Надо, однако, мимоходом сказать, что в среде оппозиции в гораздо большей степени, нежели в элите реформаторов, сохранились здравый смысл, связность рассуждений, логика и умение применять меру. Причина известна — именно на платформе здравого смысла и собралась оппозиция, а вовсе не на основе уровня доходов или верности учению Маркса и Энгельса (хотя и такая когорта в рядах оппозиции есть). Оппозиция в гораздо меньшей степени, чем либеральная часть общества, поддалась влиянию евроцентризма с его мифами и рваной логикой, в гораздо большей степени следует традициям и духу русской культуры. Это — защитный пояс сознания. Наконец, в среде оппозиции, по сравнению с приверженцами рыночных реформ, гораздо больше тех, кто занимается физическим трудом и живет в постоянном контакте с людьми физического труда. Здесь сознание более устойчиво и более просвещенно.
В общем, нелогичные и неразумные рассуждения реформаторов, министров и даже президентов выставлены в книге на обозрение вовсе не для того, чтобы обвинить или уязвить этих людей и их приверженцев. Независимо от отношения лично к этим людям, их суждения и высказывания приведены как учебный материал, на котором надо поразмышлять всем нам. Помрачнение сознания — наша общая беда, в этом я совершенно уверен. Более того, после иссякания советских запасов эта беда все сильнее начнет наваливаться на тех, кто сегодня, как ему кажется, летит на гребне успеха. Анализ своих собственных рассуждений им был бы на пользу. Если учебные примеры сопровождены упреками или слишком уж язвительными комментариями, так это было неизбежно. Каждый такой пример, когда его отбираешь для книги, будит тяжелые воспоминания, порой открывает в памяти цепь событий, которые привели к тяжелейшим последствиям. Язвительность — жест вежливости, даже примирения. Настоящие комментарии остались за текстом.
Но не только как учебное пособие по витающей в воздухе дисциплине готовилась эта книга. Она виделась как подведение итога, черты под историческим периодом. В трудный момент сомнений и духовного кризиса наша интеллигенция оказалась несостоятельна. Она не выполнила своей обязанности — вводить поток массового сознания в рамки разумных умозаключений, она не дала людям примера спокойных рассуждений, применения ясных понятий и надежной меры. Напротив, она стала лидером регресса, отхода от рациональности. Это надо признать как общую беду всего народа. Признать — и подвести черту. Надо жить дальше! И вопрос нашей жизни или угасания в очень большой степени зависит от того, как быстро наша интеллигенция восстановит свои навыки и починит свои интеллектуальные инструменты. Как говорится, «другой интеллигенции у нас нет». Точнее, нет образованного слоя, который не нес бы в себе мироощущения интеллигенции, со всеми его прекрасными и темными сторонами.

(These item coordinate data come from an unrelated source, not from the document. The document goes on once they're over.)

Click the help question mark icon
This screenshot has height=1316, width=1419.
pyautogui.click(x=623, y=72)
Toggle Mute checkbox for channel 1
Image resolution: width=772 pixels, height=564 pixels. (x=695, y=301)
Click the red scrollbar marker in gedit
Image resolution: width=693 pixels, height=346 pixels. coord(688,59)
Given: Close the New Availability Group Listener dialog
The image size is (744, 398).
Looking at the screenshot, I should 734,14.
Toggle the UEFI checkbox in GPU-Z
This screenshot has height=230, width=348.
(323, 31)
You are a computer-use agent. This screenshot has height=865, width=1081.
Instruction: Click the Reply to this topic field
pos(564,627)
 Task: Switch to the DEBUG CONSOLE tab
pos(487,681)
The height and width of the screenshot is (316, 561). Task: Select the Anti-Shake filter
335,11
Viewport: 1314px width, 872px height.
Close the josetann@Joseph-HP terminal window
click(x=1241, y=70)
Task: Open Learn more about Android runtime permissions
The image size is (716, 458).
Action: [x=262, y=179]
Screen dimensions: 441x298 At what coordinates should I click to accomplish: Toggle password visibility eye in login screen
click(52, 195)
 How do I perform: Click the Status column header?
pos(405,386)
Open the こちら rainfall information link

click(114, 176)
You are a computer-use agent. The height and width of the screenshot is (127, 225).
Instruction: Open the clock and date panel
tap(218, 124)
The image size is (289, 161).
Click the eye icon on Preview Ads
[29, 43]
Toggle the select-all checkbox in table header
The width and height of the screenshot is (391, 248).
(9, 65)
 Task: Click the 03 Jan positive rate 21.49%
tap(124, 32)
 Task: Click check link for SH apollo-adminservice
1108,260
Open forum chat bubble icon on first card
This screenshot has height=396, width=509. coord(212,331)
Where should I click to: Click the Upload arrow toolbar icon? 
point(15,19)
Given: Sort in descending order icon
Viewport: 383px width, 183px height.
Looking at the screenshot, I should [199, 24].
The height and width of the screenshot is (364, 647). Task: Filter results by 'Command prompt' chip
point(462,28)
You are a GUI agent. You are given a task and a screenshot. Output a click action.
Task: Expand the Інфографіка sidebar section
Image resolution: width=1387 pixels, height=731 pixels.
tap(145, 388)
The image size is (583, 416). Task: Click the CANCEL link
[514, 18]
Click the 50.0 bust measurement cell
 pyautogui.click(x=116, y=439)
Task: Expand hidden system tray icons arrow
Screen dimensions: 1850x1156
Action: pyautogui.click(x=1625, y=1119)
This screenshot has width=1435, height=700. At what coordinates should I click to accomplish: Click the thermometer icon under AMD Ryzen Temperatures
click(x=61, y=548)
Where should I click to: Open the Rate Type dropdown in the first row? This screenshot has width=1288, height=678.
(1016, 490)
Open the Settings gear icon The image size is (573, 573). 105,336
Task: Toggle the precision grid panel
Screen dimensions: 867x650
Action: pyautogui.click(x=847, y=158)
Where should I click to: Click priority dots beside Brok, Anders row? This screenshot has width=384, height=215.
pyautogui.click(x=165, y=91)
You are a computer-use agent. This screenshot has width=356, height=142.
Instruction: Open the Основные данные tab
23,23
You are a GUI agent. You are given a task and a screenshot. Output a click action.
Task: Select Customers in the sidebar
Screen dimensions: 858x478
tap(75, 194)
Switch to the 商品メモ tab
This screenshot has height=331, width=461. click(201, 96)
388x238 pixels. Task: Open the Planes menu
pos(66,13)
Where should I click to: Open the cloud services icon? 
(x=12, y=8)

На мой взгляд, важнейшая сегодня задача интеллигенции — выяснить, что же произошло с общественным сознанием за последние 30 лет и в каком направлении развивается это сознание на нынешнем этапе реформы. Найти слабое место нашей культуры и способ укрепить его. Мы имеем перед собой явление, для понимания которого надо будет в конце концов выйти на новый теоретический уровень обществознания. И все это нам придется делать, самим находясь не в лучшей интеллектуальной форме.
Пока что мы не имеем хорошей методологической базы, чтобы осмыслить нынешний регресс в общественном сознании. И нашему истмату, и либерализму был присущ унаследованный от XIX века прогрессизм — вера в то, что под влиянием противоречий жизнеспособные системы развиваются в направлении их улучшения. Это — один из предрассудков, за которым стоит именно идеализм, вера в существование какой-то высшей благой воли. Процессы регресса, ухудшения, деградации были просто исключены из рассмотрения, и о них мы имели очень слабое представление. И понятия, и теории для описания и предвидения таких процессов нам надо выстраивать самим, классики их нам не оставили.